INSTRUCTIONS FOR THE TASK. The reply is to be the lines from the one with "The height and" through the last line of the records below, each retyped exactly, with pictures left out.

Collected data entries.
- Opening Delimiter -

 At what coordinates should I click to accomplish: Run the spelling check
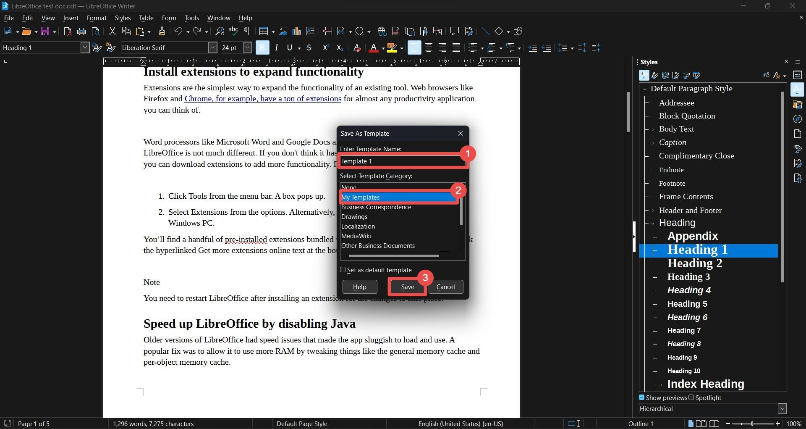tap(233, 31)
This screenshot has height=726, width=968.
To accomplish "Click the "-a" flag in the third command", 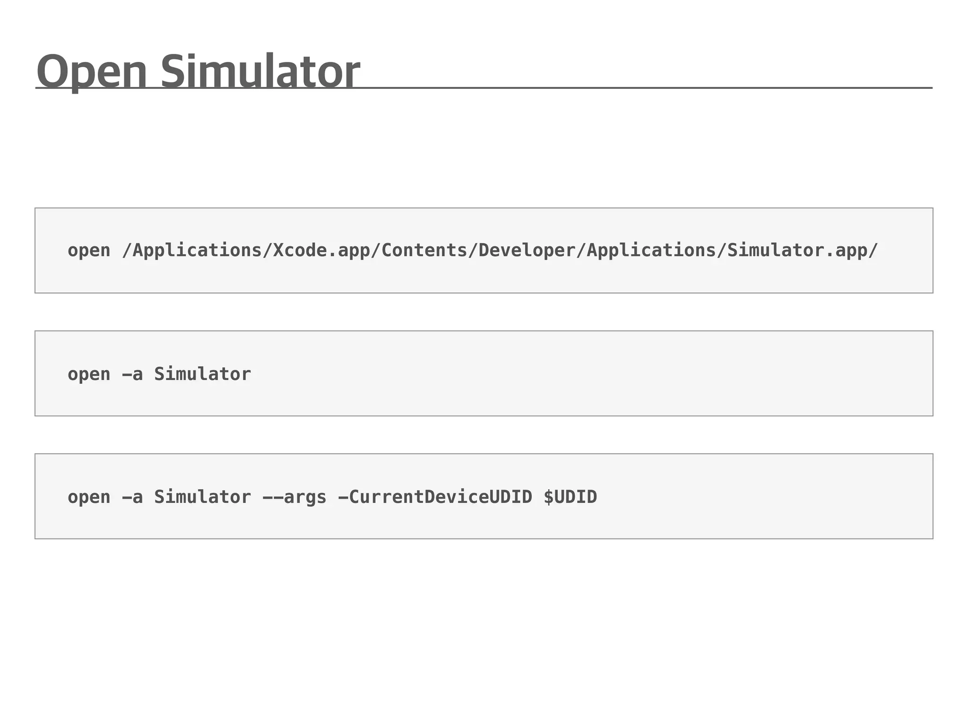I will tap(132, 497).
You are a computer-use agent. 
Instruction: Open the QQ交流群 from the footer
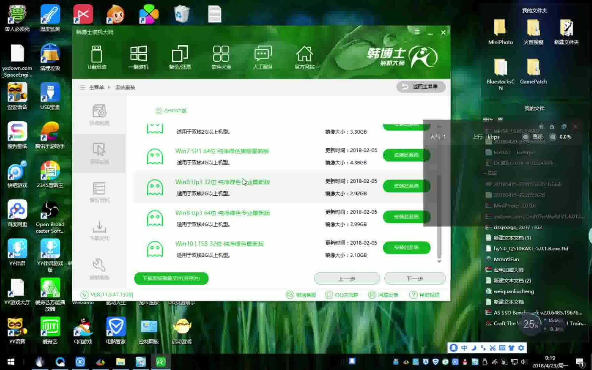[x=341, y=295]
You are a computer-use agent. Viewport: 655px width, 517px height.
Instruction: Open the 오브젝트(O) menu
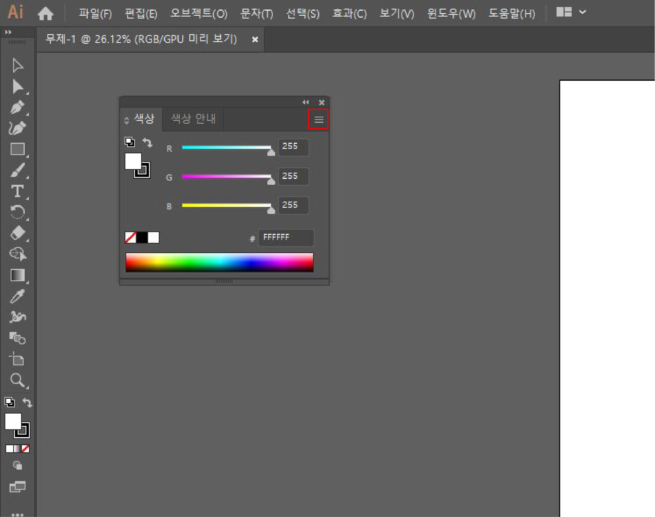(199, 14)
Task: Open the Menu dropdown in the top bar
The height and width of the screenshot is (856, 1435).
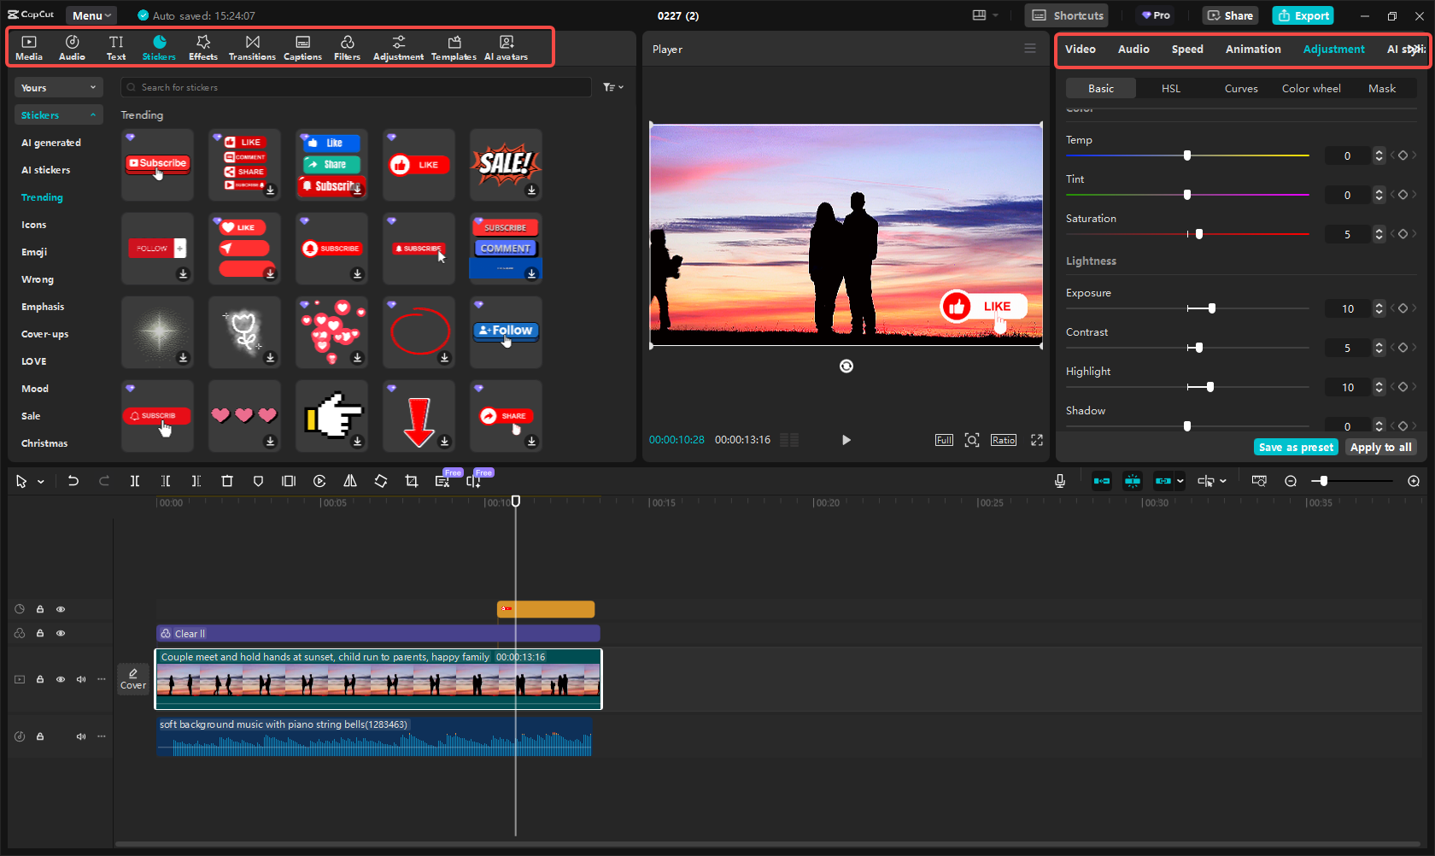Action: click(91, 15)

- Closing Delimiter -

TASK RESULT.
The height and width of the screenshot is (856, 1435).
Action: click(91, 15)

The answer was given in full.